Sans un système pour valider, protéger et vénérer cette accumulation, un milliardaire n'est qu'un homme avec des chiffres virtuels sur un écran. La valeur de ce que possèdent les géants de la technologie dépend entièrement du consentement du reste de la société à jouer leur jeu.
L'honneur et la dépendance : les vraies monnaies de la tech
Dans un entretien récent accordé au journal Le Monde, la philosophe Mélanie Plouviez rappelle une vérité historique que nos entrepreneurs modernes tentent d'effacer sous des tonnes de jargon méritocratique :
La richesse ne se décrète pas uniquement à l’inventaire des biens possédés et accumulés. Elle se réalise également dans une position sociale, des rapports de domination, de dépendance et d’honneur.
Cette analyse met le doigt sur la véritable monnaie d'échange de notre époque : l'attention et le statut. Lorsque les fondateurs de startups accumulent des millions, ils ne cherchent pas simplement à acheter des biens matériels. Ils achètent une position de domination symbolique, un droit de cité moral sur l'orientation de nos vies quotidiennes.

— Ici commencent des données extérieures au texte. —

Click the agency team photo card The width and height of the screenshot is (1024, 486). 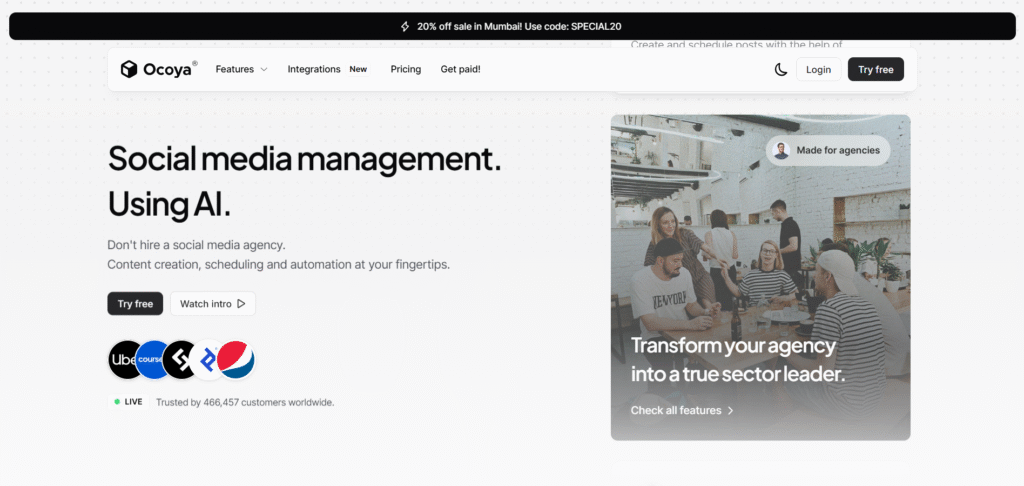tap(760, 260)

Le pouvoir d'un abonnement premium ou d'une plateforme publicitaire ne réside pas dans son code source. Il réside dans la dépendance qu'il crée chez l'utilisateur, qui accepte de se soumettre à ces nouvelles règles du jeu social pour continuer à exister numériquement.
Le grand malentendu de la méritocratie
Les défenseurs du capitalisme technologique affirment souvent que la fortune est la juste récompense de la prise de risque et de l'innovation. C'est oublier que l'infrastructure même qui permet à ces entreprises de prospérer est financée par la collectivité. Les routes, les réseaux de télécommunication, et même l'éducation des ingénieurs qu'ils recrutent sont des biens communs.
La richesse spéculative des actionnaires n'est que la privatisation des bénéfices d'un effort collectif. Le riche n'est pas riche par lui-même ; il l'est parce que nous acceptons collectivement de lui accorder ce privilège. Le jour où cette reconnaissance sociale s'effondre, l'empire s'écroule avec elle.
Les fondateurs de startups feraient bien de s'en souvenir avant de mépriser les institutions et les règles collectives. Le prestige qu'ils recherchent tant ne se décrète pas unilatéralement : il se négocie avec la société qui les entoure.